# segmentation

Python API: `depthai_nodes.node.parsers.segmentation`

## Classes

### SegmentationParser

Parser class for parsing the output of the segmentation models.

> **Note**
> Emits `dai.SegmentationMask` messages. dai.SegmentationMask containing the segmentation mask. Every pixel belongs to exactly one class. Unassigned pixels are represented with "255" and class pixels with non-negative integers.

Raises

 * `ValueError`: If the number of output layers is not 1.
 * `ValueError`: If the number of dimensions of the output tensor is not 3.

#### Methods

##### init

```python
def __init__(output_layer_name: str = '', classes_in_one_layer: bool = False, background_class: bool = False):
```

Initializes the parser node.

Parameters

 * `output_layer_name` (`str`): Name of the output layer relevant to the parser.
 * `classes_in_one_layer` (`bool`): Whether all classes are in one layer in the multi- class segmentation model. Default is False.
   If True, the parser will use np.max instead of np.argmax to get the class map.
 * `background_class` (`bool`): Whether class index 0 should be treated as background.

##### build

```python
def build(head_config: dict[str, Any]) -> SegmentationParser:
```

Configures the parser.

Parameters

 * `head_config` (`dict[str, Any]`): The head configuration for the parser.

Returns

 * `SegmentationParser`: The parser object with the head configuration set.

##### compute

```python
def compute(segmentation_mask: np.ndarray, *, classes_in_one_layer: bool = False, background_class: bool = False) -> np.ndarray:
```

Compute parser results from extracted tensors without sending messages.

> **Note**
> Uses [depthai_nodes.node.parsers.utils.segmentation.compute_segmentation_class_map](https://docs.luxonis.com/software-v3/ai-inference/inference/depthai-nodes/depthai-nodes-api-reference/node/parsers/utils/segmentation.md); see that helper for tensor layout and validation details.

Parameters

 * `segmentation_mask` (`np.ndarray`): CHW or HWC tensor, optionally batched. A 4D tensor uses its first batch item; the smallest
   axis is treated as the class axis.
 * `classes_in_one_layer` (`bool`): Whether a single channel already encodes class IDs rather than foreground scores.
 * `background_class` (`bool`): Replace winning class 0 with 255 for multi-class score tensors.

Returns

 * `np.ndarray`: An HW uint8 label map. Unassigned pixels are 255. A single foreground-score channel is compared against zero and
   emits class 0 for positive pixels.

##### emit

```python
def emit(output: dai.NNData, class_map: np.ndarray):
```

Create a `dai.SegmentationMask` message and send it on `out`.

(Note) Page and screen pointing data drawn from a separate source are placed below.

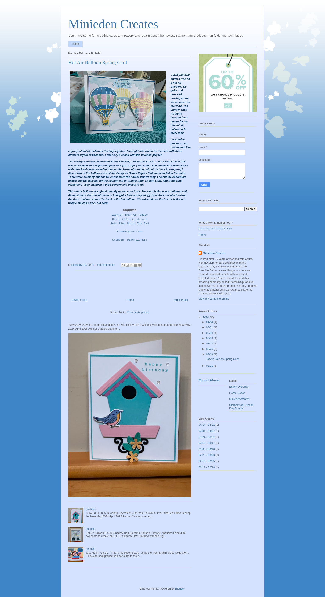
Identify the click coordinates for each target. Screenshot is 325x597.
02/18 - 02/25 (207, 461)
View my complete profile (214, 298)
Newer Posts (79, 299)
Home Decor (237, 392)
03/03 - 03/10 (207, 449)
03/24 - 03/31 (207, 437)
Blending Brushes (130, 231)
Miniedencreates (239, 399)
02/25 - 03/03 (207, 455)
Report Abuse (209, 380)
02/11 (210, 365)
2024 (206, 317)
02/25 (210, 349)
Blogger (180, 588)
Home (75, 43)
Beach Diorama (238, 386)
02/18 (210, 354)
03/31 (210, 327)
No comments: (106, 264)
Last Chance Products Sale (215, 228)
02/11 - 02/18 (207, 467)
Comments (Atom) (138, 312)
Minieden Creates (113, 24)
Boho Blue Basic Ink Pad (130, 223)
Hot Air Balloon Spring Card (97, 62)
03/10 (210, 338)
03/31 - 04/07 (207, 430)
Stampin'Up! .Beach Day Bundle (241, 406)
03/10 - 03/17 (207, 443)
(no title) (91, 509)
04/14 (210, 322)
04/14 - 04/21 (207, 424)
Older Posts (181, 299)
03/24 (210, 332)
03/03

Copies source timestamps and sequence number, and carries the source image transformation when present.

Parameters

 * `output` (`dai.NNData`): Neural network output carrying tensors and source timestamps, sequence number, and optional image
   transformation.
 * `class_map` (`np.ndarray`): HW class-index mask with 255 reserved for background.

##### extract

```python
def extract(output: dai.NNData):
```

Select and dequantize the model tensors needed for parsing.

Parameters

 * `output` (`dai.NNData`): Neural network output carrying tensors and source timestamps, sequence number, and optional image
   transformation.

Returns

 * Dequantized segmentation tensor, with the first batch item selected if the tensor is 4D.

Raises

 * `ValueError`: If no output name is configured and the message does not contain exactly one layer, or configured class
   requirements are not met.

##### run

```python
def run(self):
```

Read queued network outputs, parse them, and emit results while running.

The pipeline invokes this processing loop. It exits when the input queue closes or the node stops.

##### setBackgroundClass

```python
def setBackgroundClass(background_class: bool):
```

Sets whether class index 0 should be treated as background.

Parameters

 * `background_class` (`bool`): Whether class index 0 is background.

##### setClassesInOneLayer

```python
def setClassesInOneLayer(classes_in_one_layer: bool):
```

Sets the flag indicating whether all classes are in one layer.

Parameters

 * `classes_in_one_layer` (`bool`): Whether all classes are in one layer.

##### setOutputLayerName

```python
def setOutputLayerName(output_layer_name: str):
```

Sets the name of the output layer.

Parameters

 * `output_layer_name` (`str`): The name of the output layer.

#### Attributes

##### background_class

##### class_names

##### classes_in_one_layer

Whether all classes are in one layer in the multi-class segmentation model. Default is False. If True, the parser will use np.max
instead of np.argmax to get the class map.

##### n_classes

##### output_layer_name

Name of the output layer relevant to the parser.